- [Dataset records]
--- START ---

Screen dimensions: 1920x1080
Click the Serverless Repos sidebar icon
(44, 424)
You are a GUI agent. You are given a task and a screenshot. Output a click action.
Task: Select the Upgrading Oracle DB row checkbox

--- END ---

- [What you will do]
Write out precisely the lines from the one holding "You are a GUI" through the end of the material, including both of those ends.

- [Task solution]
You are a GUI agent. You are given a task and a screenshot. Output a click action.
Task: Select the Upgrading Oracle DB row checkbox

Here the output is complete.